* **Records to use**
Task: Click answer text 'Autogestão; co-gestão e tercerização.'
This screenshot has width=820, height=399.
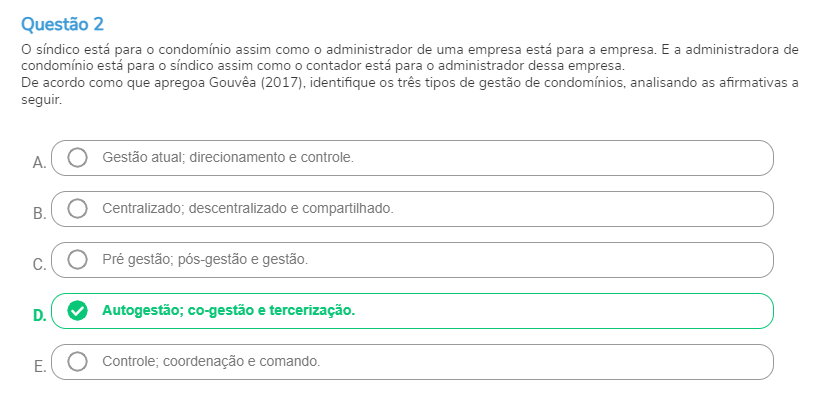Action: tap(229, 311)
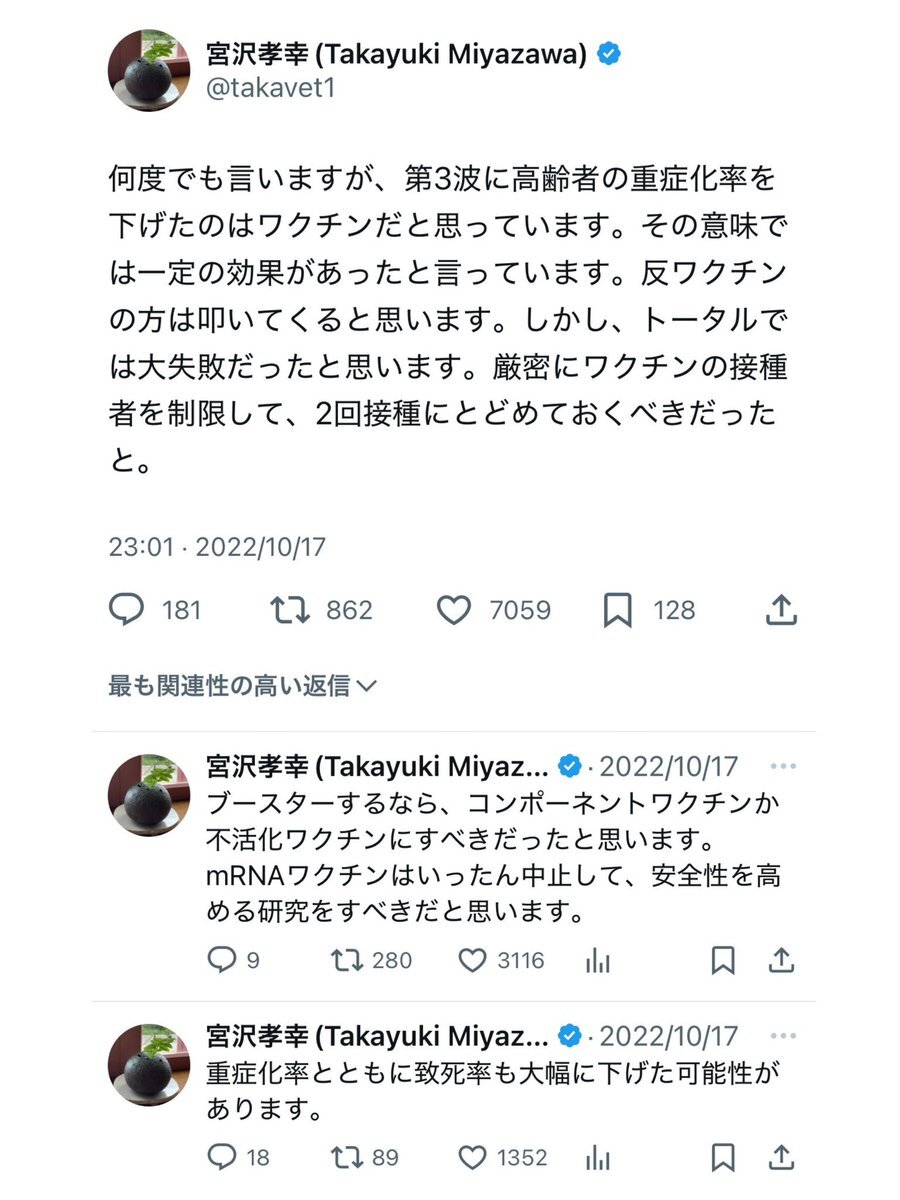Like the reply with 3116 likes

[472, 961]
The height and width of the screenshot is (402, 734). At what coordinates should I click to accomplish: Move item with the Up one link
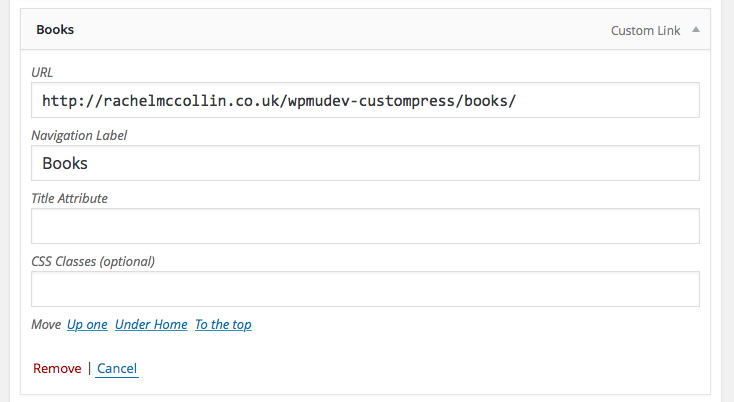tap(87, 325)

* **Your goal**
The entire listing above, word for word and without pictures, is what should be output.

* **Exercise response**
Task: Click answer text 'Autogestão; co-gestão e tercerização.'
This screenshot has width=820, height=399.
Action: tap(229, 311)
Like the reply with 3116 likes

[472, 961]
The height and width of the screenshot is (402, 734). At what coordinates should I click to accomplish: Move item with the Up one link
tap(87, 325)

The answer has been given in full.